Beginning with the line that holds "The height and width of the screenshot is (1438, 1437)." and ending with the last line of the entries below, copy every line exactly and nothing else, with the pictures left out.

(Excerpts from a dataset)
———

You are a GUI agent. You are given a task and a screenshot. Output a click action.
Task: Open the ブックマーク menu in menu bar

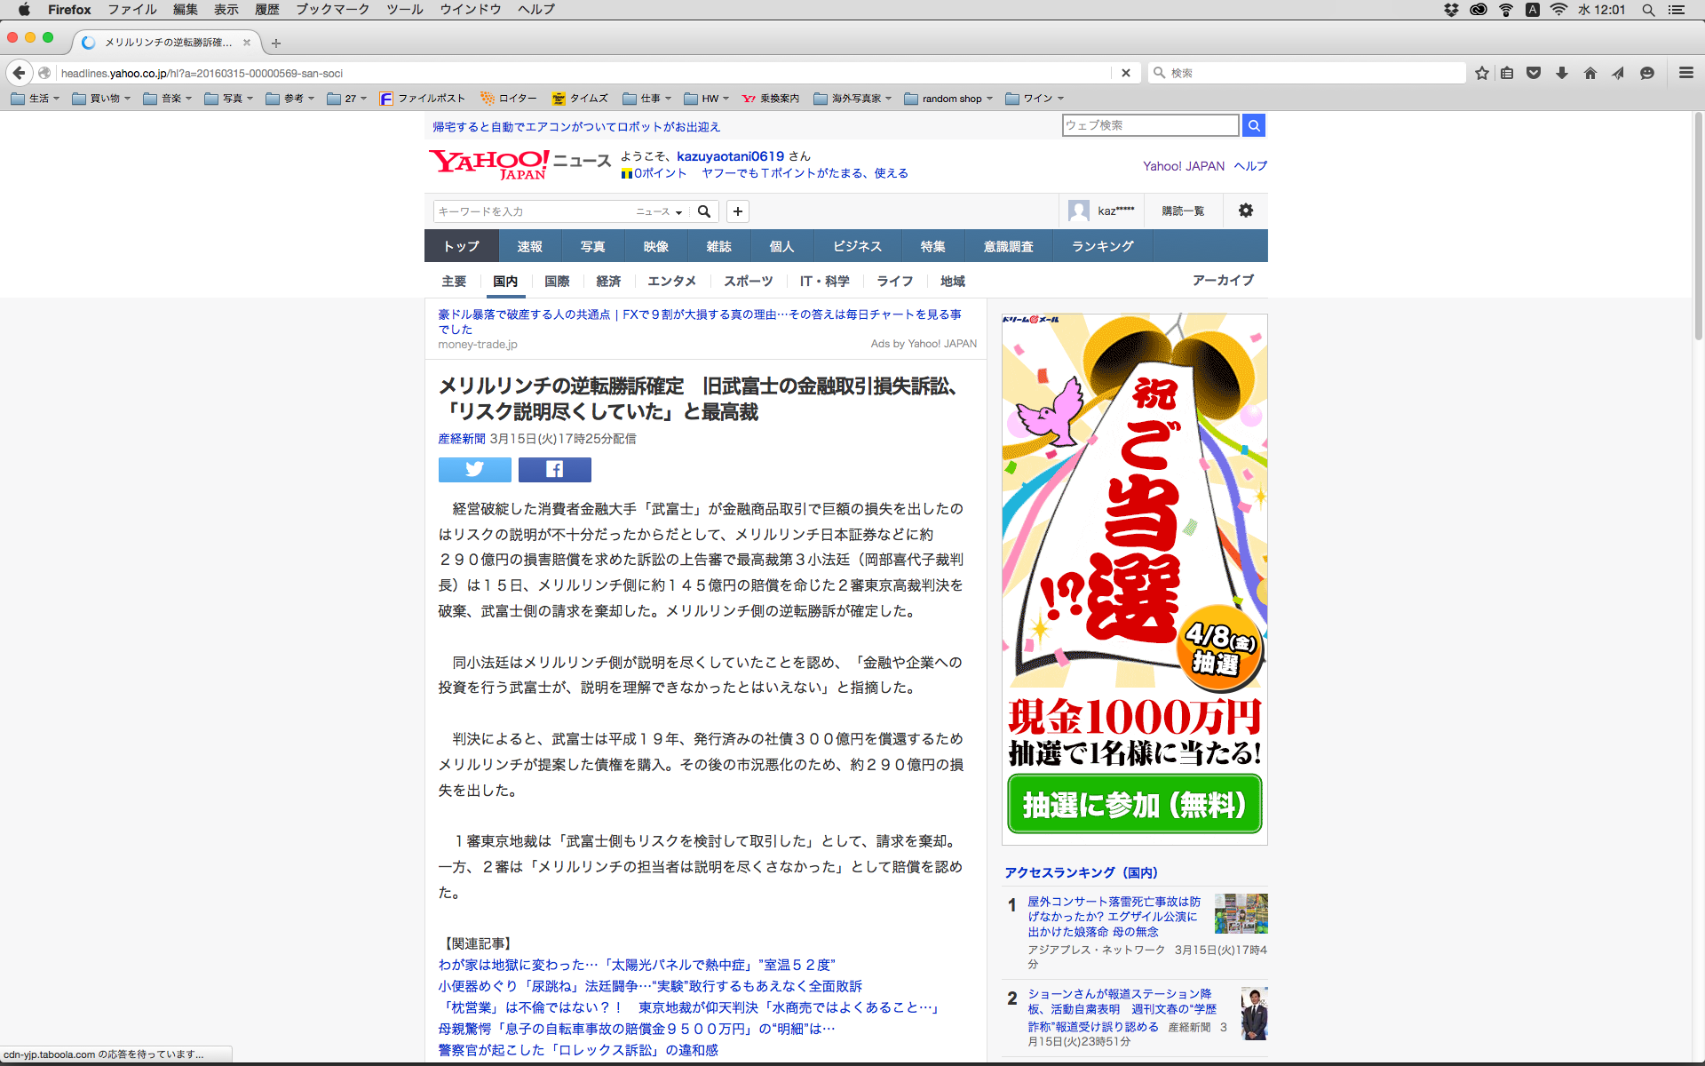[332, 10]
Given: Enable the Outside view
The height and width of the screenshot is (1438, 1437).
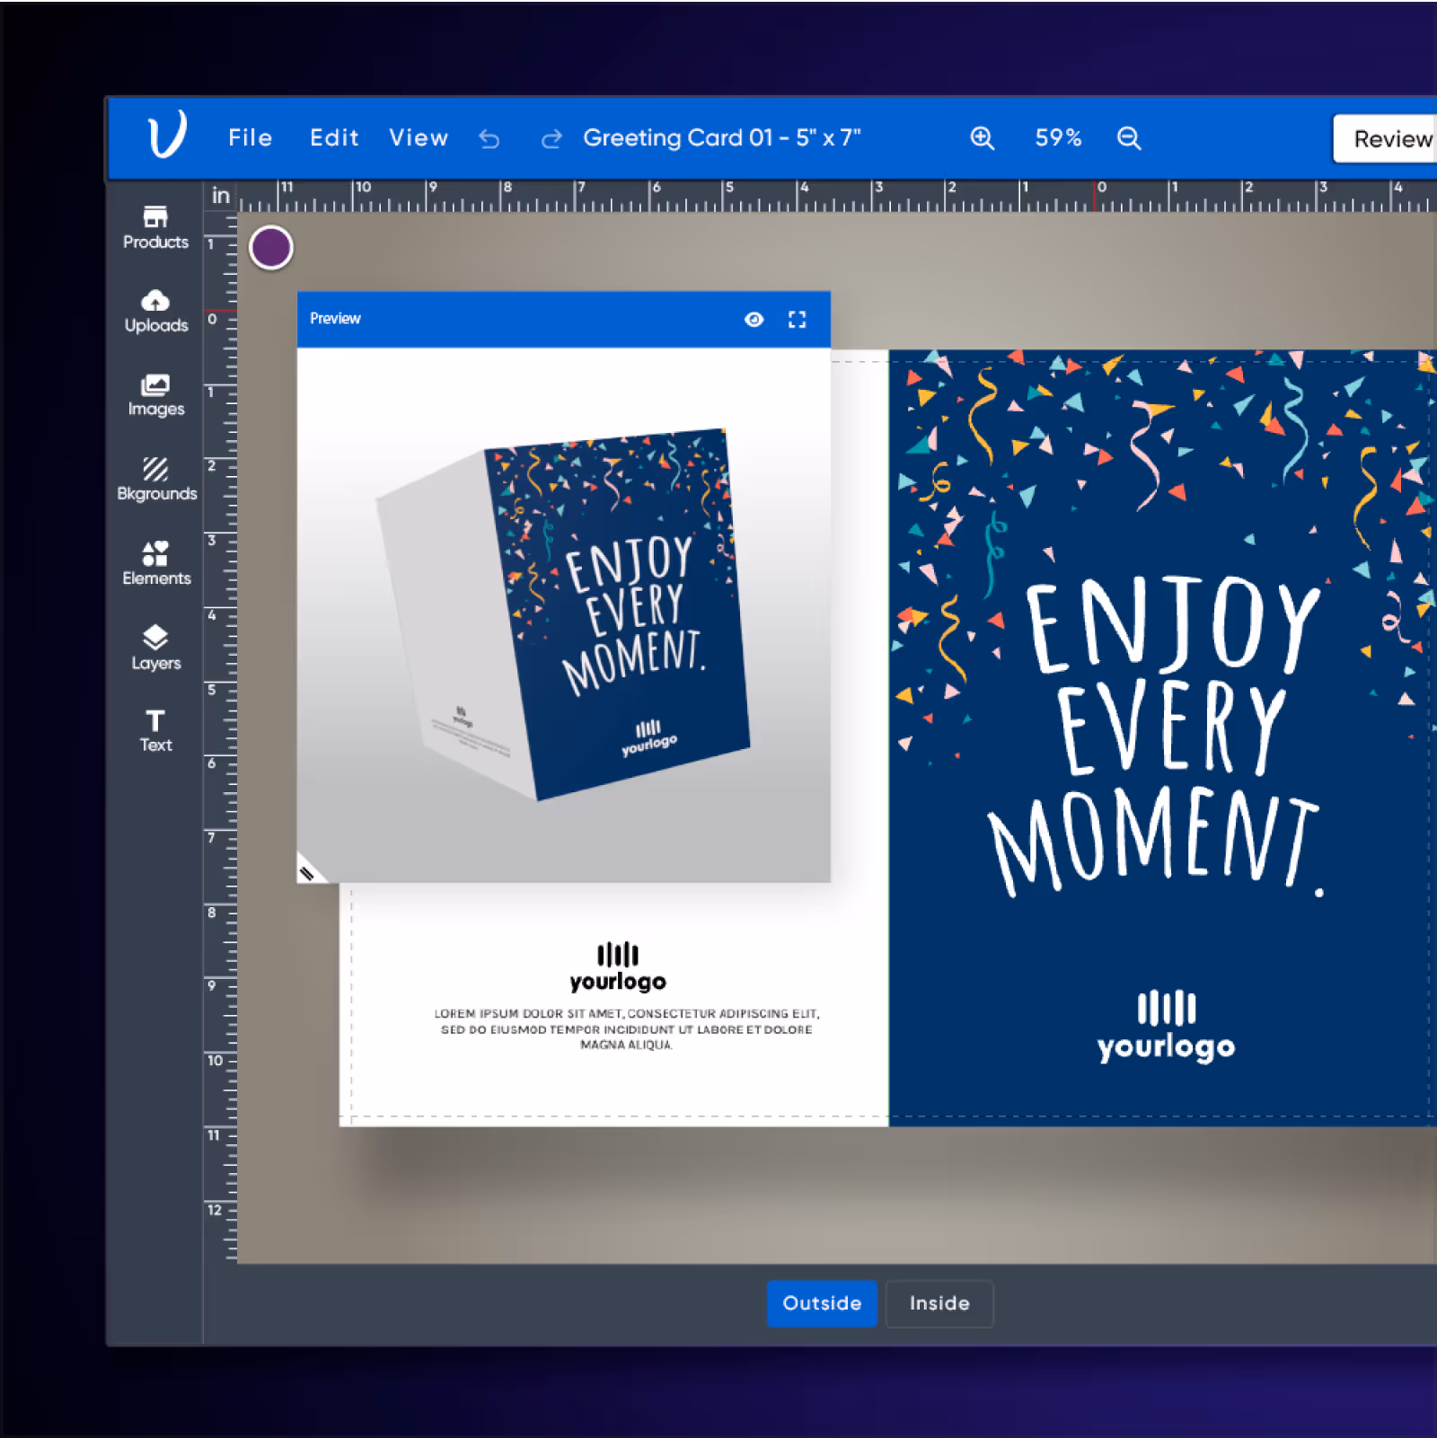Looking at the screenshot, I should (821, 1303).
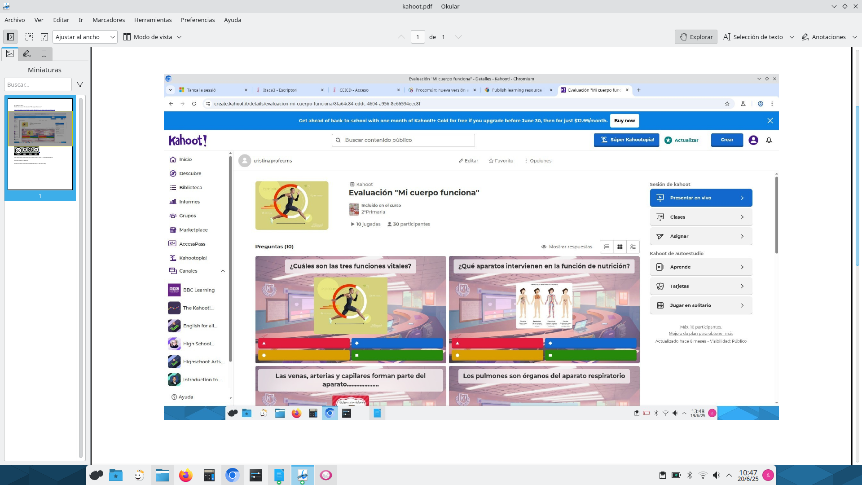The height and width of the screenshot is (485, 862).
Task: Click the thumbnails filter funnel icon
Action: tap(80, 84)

———

§ Result for this exercise
The height and width of the screenshot is (1438, 1437).
Looking at the screenshot, I should (821, 1303).
The height and width of the screenshot is (485, 862).
Task: Click the thumbnails filter funnel icon
Action: tap(80, 84)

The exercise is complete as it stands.